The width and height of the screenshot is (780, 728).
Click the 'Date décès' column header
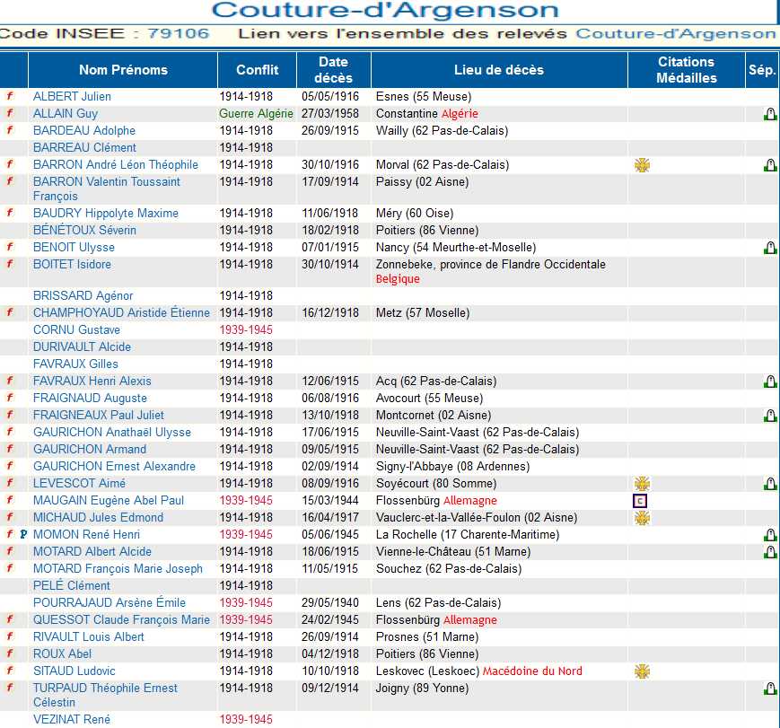pos(333,70)
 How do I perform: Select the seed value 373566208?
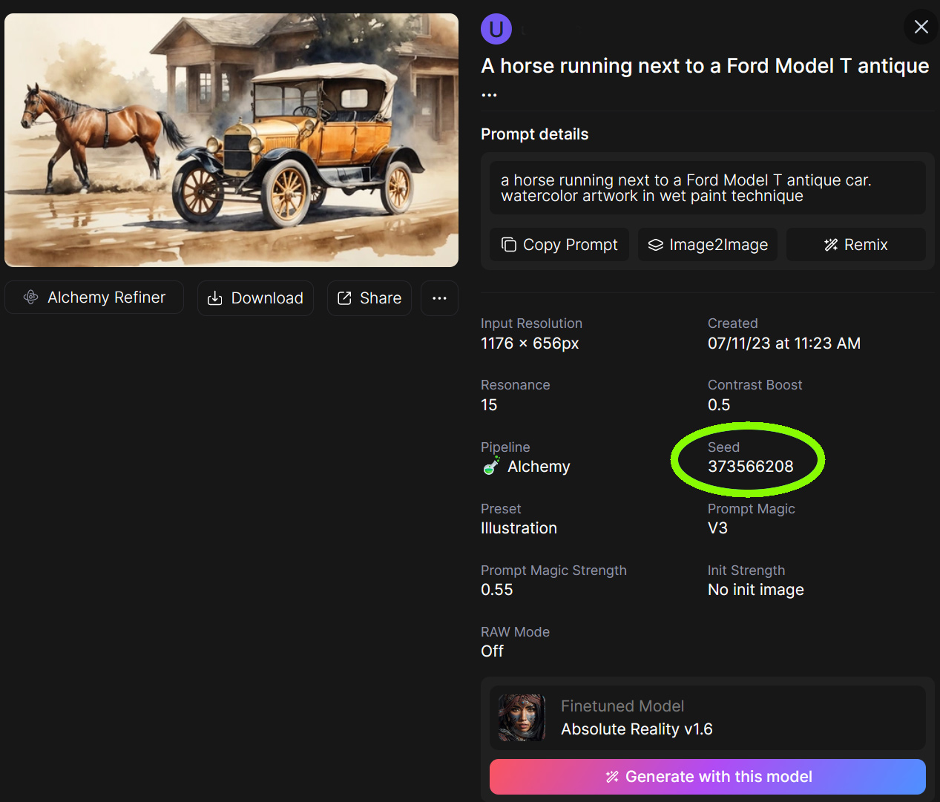tap(750, 467)
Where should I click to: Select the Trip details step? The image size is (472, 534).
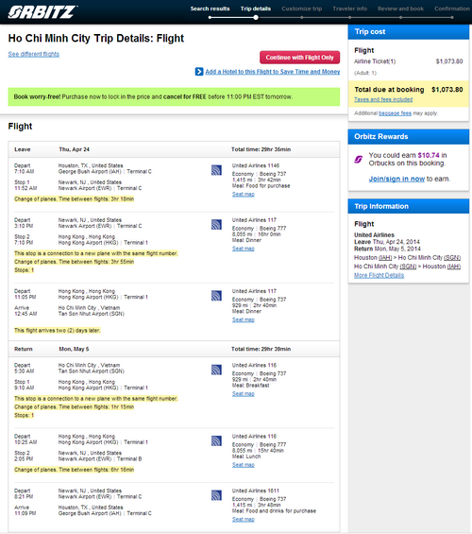coord(256,9)
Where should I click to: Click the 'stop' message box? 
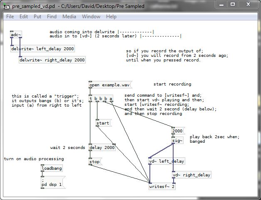pos(95,162)
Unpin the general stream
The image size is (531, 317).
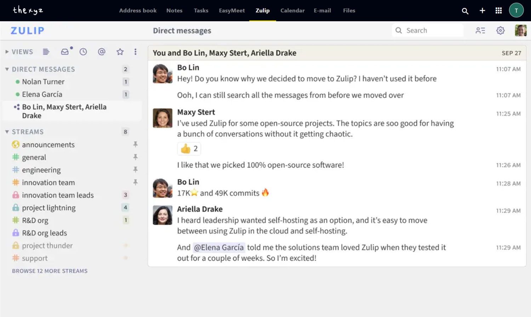click(x=136, y=157)
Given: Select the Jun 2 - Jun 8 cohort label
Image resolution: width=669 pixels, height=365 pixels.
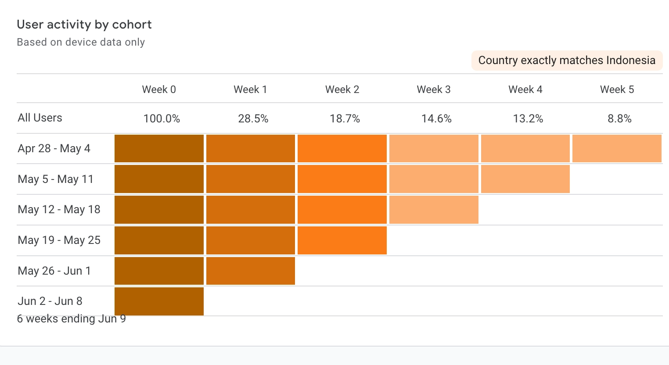Looking at the screenshot, I should coord(50,301).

◇ ◇ ◇ ◇ ◇ ◇ ◇

**What is required**
"Click the 'Date décès' column header" marks the first line to be returned; return exactly that line and every line after it through the last line of the listing, omitting pictures.

**Output for this task**
Click the 'Date décès' column header
pos(333,70)
 How do I perform: Select the seed value 373566208?
tap(750, 467)
Where should I click to: Select the Trip details step? The image size is (472, 534).
coord(256,9)
Where should I click to: Click the 'stop' message box? 
pos(95,162)
Unpin the general stream
The image size is (531, 317).
click(x=136, y=157)
Given: Select the Jun 2 - Jun 8 cohort label
Image resolution: width=669 pixels, height=365 pixels.
Looking at the screenshot, I should coord(50,301).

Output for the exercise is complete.